As I mentioned a few weeks ago in this space, 1951 saw the publication of some rather significant books, including Hannah Arendt's The Origins of Totalitarianism and H. Richard Niebuhr's Christ and Culture. Another book released the same year is Jacques Maritain's Man and the State originally published by the University of Chicago Press. More than any other single person in the 20th century, Maritain (1882-1973) was associated with the neo-Thomist revival launched at the end of the 19th century by Pope Leo XIII. Although he was brought up in a nominally protestant home in his native France, he converted to Roman Catholicism in 1906, along with his wife Raïssa. In 1910 he began reading the works of Thomas Aquinas, and these would have a profound influence on his subsequent thinking.



Maritain authored many books and articles on a wide variety of subjects, but he is best known for those touching on politics and society. Man and the State is especially important insofar as we see in its pages the broad contours of his political thought in its mature form, after his earlier flirtation with and subsequent opposition to European fascism.

In this book Maritain is careful to distinguish among the concepts of nation, body politic or political society, and state. The state, as he sees it, is superior to other parts of the body politic, but it is inferior to the whole body politic itself. Where the state comes to see itself as identical with the whole body politic, then we find the seeds of abuse of power and even totalitarianism.

The State is only that part of the body politic especially concerned with the maintenance of law, the promotion of the common welfare and public order, and the administration of public affairs. The State is a part which specializes in the interests of the whole (p. 12).
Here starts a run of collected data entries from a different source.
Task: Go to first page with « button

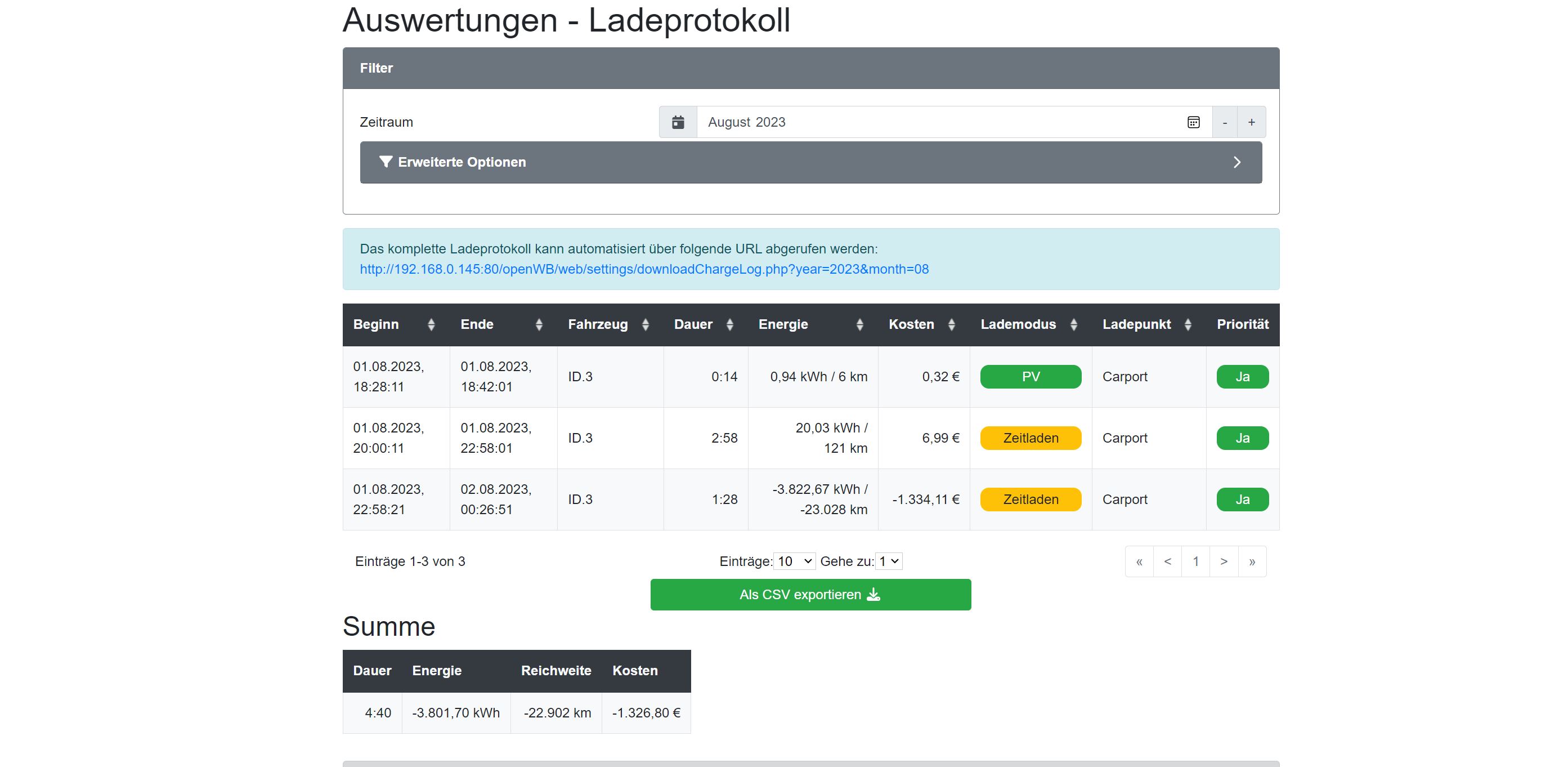Action: point(1139,561)
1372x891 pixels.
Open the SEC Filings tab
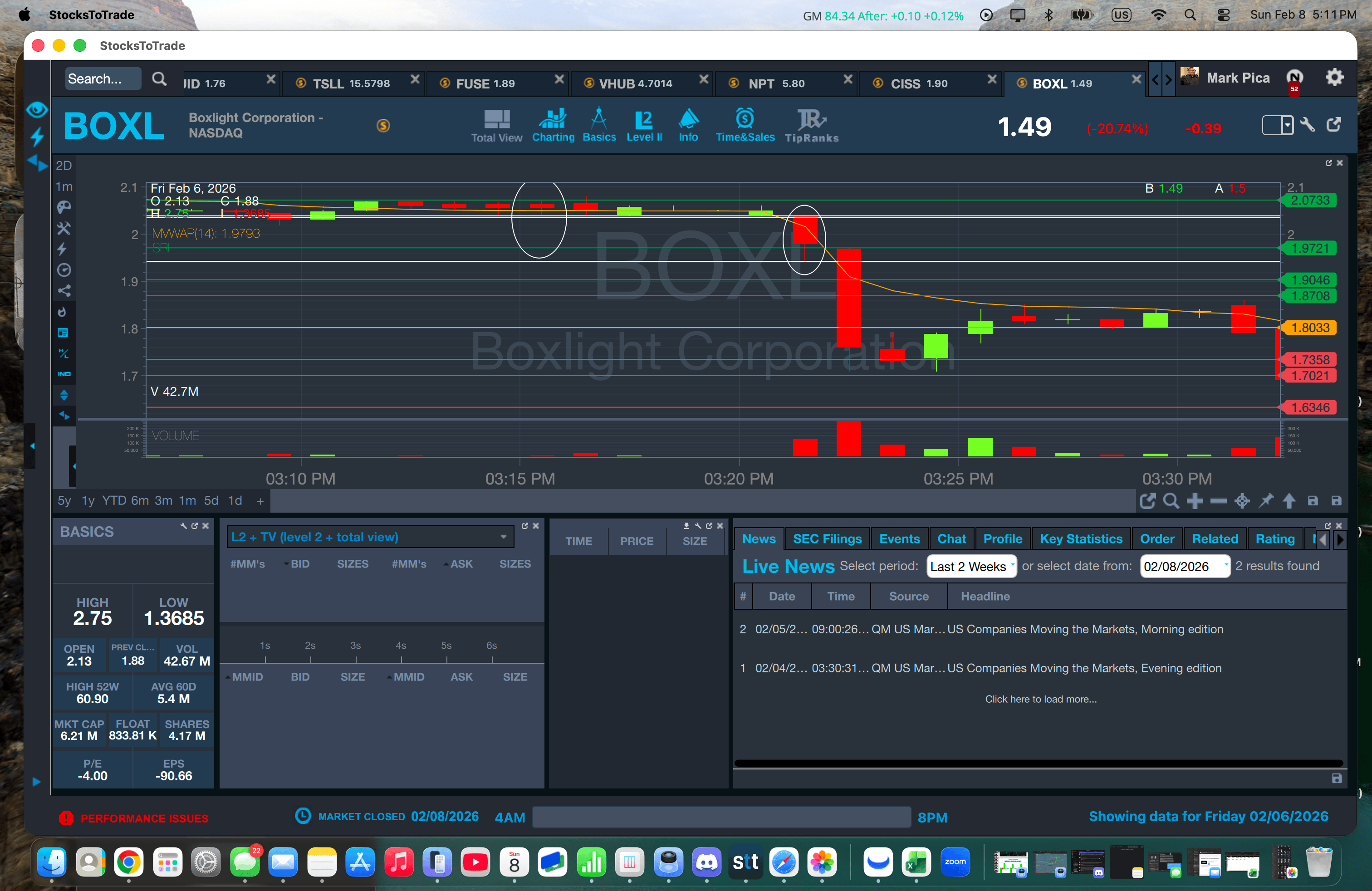pos(827,539)
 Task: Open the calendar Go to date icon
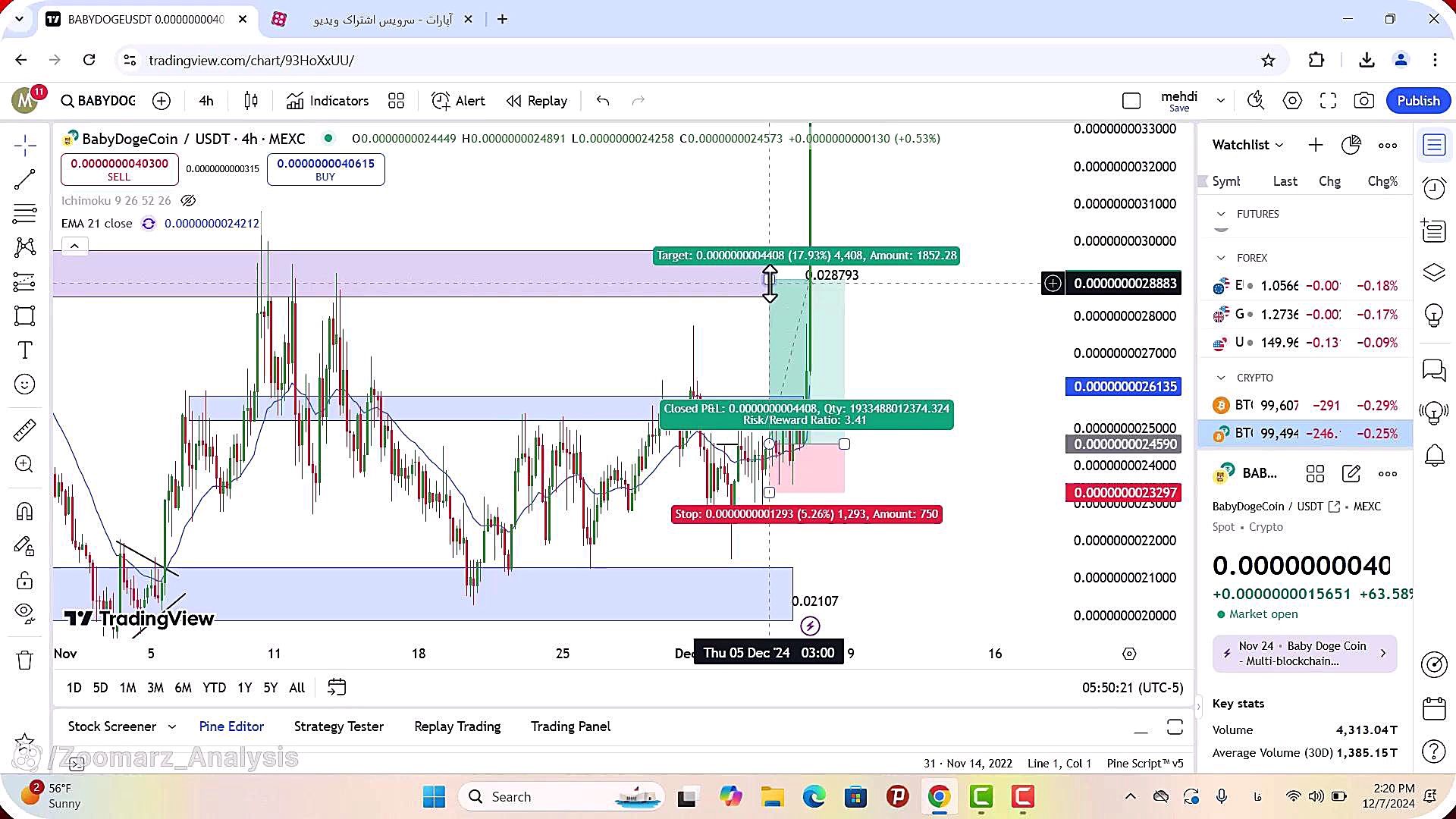click(337, 688)
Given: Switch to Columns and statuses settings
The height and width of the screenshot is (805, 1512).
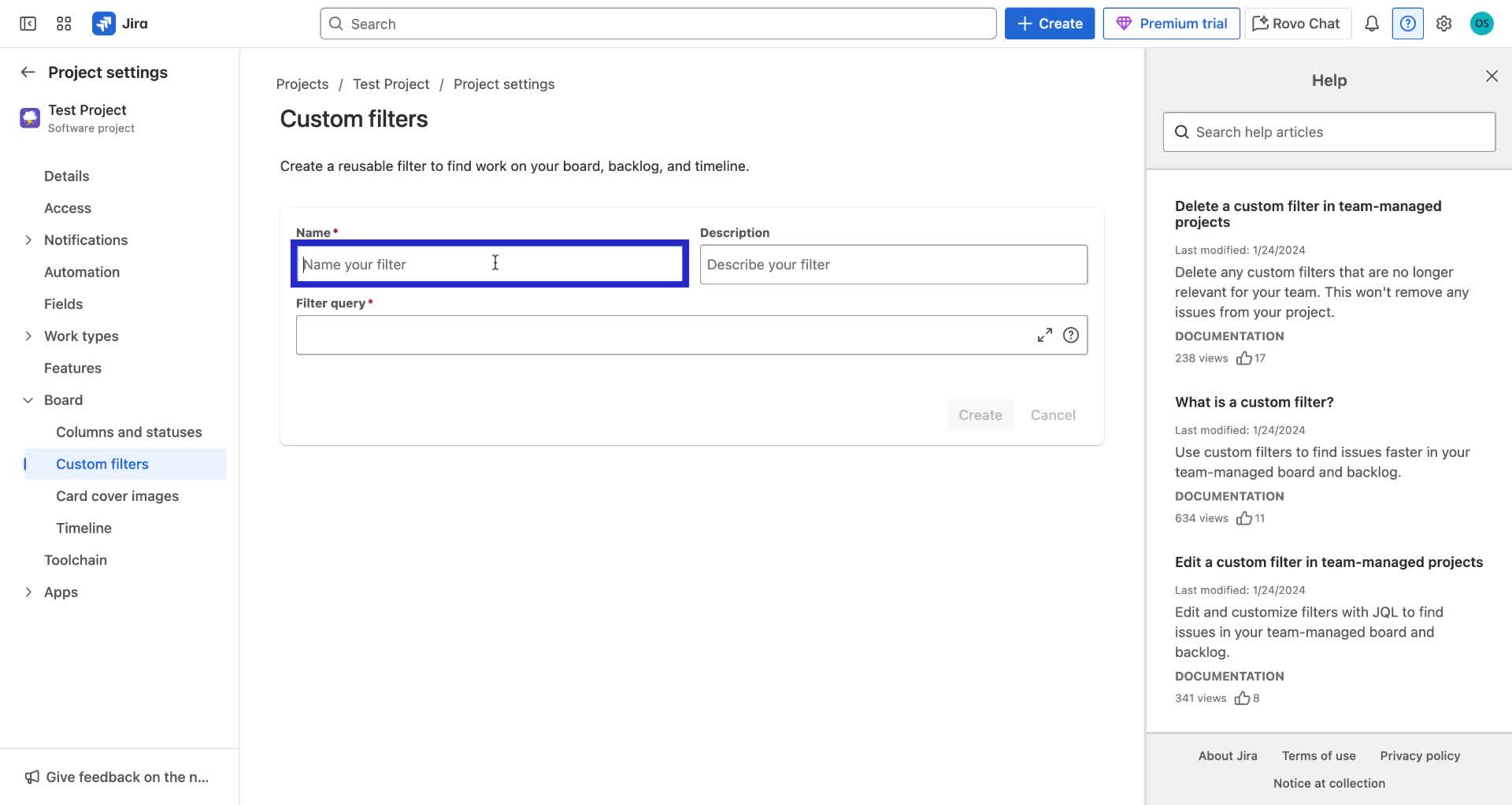Looking at the screenshot, I should pyautogui.click(x=128, y=432).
Maritain is similarly opposed to the ascription of sovereignty, with its connotations of absolute power and final authority, to the state, or indeed to any merely human institution.

One can, of course, easily disagree with his definitions (as do I), but they ought to be understood within the context of the Catholic principle of subsidiarity, which presupposes a hierarchical order of society. Subsidiarity is a means of limiting the state so that it does not overwhelm the array of nonstate communities necessary for a healthy society. Writes Maritain:

But the body politic also contains in its superior unity the family units, whose essential rights and freedoms are anterior to itself, and a multiplicity of other particular societies which proceed from the free initiative of citizens and should be as autonomous as possible.

Thus Maritain's thought, like Arendt's, can be seen as another contribution to the intellectual struggle against totalitarianism in the middle of the past century.